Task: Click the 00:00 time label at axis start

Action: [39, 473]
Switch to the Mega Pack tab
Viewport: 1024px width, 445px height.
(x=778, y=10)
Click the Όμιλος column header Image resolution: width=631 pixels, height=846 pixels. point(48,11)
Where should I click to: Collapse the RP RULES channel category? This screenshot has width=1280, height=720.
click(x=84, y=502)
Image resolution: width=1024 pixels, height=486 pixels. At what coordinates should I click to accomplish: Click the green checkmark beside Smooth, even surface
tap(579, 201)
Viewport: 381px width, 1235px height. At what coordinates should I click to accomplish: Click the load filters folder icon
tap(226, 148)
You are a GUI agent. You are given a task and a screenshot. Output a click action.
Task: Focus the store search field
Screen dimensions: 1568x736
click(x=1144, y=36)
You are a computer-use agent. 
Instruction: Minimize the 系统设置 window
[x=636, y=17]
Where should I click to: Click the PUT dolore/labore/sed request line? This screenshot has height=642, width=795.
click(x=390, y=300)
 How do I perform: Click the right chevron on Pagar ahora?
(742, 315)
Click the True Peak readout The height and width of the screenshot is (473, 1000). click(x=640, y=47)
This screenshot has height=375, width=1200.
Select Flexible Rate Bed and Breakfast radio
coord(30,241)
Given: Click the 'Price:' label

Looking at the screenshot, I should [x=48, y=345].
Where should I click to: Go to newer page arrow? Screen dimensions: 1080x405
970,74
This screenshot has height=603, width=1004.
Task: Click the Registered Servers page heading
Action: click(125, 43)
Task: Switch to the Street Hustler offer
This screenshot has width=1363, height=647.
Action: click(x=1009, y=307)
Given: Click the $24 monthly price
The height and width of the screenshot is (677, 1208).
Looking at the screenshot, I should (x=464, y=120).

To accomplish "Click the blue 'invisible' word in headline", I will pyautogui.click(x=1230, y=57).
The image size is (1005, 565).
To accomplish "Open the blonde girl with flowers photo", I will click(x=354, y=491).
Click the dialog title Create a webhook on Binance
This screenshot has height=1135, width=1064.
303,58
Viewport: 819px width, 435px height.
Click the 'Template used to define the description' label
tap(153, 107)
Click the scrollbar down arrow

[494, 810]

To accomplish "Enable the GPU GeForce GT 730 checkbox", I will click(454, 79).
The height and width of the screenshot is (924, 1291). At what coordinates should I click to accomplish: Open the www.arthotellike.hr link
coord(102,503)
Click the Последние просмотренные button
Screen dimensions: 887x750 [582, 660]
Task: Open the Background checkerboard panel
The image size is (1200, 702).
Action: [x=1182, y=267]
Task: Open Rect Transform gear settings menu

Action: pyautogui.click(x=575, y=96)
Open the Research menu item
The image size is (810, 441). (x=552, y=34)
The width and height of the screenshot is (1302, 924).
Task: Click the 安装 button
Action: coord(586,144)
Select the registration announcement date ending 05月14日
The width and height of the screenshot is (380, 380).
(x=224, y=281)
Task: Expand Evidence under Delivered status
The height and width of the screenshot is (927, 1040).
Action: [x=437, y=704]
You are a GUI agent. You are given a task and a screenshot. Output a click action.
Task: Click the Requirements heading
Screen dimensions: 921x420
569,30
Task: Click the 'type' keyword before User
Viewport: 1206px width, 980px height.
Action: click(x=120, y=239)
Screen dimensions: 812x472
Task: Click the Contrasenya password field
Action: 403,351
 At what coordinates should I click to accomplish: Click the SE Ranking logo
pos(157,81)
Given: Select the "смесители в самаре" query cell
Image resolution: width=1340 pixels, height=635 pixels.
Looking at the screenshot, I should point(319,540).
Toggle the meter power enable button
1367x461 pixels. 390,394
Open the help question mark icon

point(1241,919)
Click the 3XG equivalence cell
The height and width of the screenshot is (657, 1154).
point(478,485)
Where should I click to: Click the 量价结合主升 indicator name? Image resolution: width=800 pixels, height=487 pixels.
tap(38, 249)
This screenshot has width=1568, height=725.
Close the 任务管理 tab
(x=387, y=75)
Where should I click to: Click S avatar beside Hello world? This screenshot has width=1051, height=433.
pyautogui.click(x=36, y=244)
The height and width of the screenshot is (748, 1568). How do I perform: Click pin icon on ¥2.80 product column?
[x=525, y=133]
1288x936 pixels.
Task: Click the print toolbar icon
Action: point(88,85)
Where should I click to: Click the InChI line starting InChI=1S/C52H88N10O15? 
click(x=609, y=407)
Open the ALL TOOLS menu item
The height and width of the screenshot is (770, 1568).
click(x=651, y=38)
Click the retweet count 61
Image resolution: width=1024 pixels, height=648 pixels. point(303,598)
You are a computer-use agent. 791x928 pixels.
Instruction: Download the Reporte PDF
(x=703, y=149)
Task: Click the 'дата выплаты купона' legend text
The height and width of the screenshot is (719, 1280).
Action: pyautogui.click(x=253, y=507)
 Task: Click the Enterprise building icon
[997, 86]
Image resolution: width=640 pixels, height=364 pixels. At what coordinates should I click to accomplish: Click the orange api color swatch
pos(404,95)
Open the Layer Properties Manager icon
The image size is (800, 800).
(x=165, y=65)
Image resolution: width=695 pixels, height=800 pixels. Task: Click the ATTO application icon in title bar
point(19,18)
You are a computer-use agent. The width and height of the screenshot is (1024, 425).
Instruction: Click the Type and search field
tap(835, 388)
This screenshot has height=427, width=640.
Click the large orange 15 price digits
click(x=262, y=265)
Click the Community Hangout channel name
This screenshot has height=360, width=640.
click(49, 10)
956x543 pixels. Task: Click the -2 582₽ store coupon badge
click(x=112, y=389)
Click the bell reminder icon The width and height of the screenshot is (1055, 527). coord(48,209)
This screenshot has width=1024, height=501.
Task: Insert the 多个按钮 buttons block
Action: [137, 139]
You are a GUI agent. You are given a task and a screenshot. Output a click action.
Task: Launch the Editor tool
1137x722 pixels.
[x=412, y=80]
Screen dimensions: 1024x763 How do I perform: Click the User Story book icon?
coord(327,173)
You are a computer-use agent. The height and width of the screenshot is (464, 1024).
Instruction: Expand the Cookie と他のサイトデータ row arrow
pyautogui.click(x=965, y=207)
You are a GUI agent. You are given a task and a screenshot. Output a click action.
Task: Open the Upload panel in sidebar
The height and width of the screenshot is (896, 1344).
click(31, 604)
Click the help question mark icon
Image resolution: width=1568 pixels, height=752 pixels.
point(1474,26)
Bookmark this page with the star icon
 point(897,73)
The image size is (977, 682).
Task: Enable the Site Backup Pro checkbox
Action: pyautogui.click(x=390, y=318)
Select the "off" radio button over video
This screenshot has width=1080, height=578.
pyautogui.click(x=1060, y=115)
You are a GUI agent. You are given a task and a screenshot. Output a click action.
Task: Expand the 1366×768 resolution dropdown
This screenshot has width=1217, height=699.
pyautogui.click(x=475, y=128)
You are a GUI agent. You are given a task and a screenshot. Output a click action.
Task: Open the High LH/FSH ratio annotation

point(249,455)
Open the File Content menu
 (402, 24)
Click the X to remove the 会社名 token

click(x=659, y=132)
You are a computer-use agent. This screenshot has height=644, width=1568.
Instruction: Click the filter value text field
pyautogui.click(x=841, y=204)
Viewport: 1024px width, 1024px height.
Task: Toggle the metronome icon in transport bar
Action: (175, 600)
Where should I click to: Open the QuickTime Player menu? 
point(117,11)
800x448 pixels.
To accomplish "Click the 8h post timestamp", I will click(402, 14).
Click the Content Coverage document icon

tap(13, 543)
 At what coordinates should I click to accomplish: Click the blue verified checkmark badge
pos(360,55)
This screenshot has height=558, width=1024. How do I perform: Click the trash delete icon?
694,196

_WHAT TO WORK ON_
Return every line in the records that includes the string "panel".

_SOLVED EXERCISE_
Task: Open the Background checkerboard panel
Task: Open the Upload panel in sidebar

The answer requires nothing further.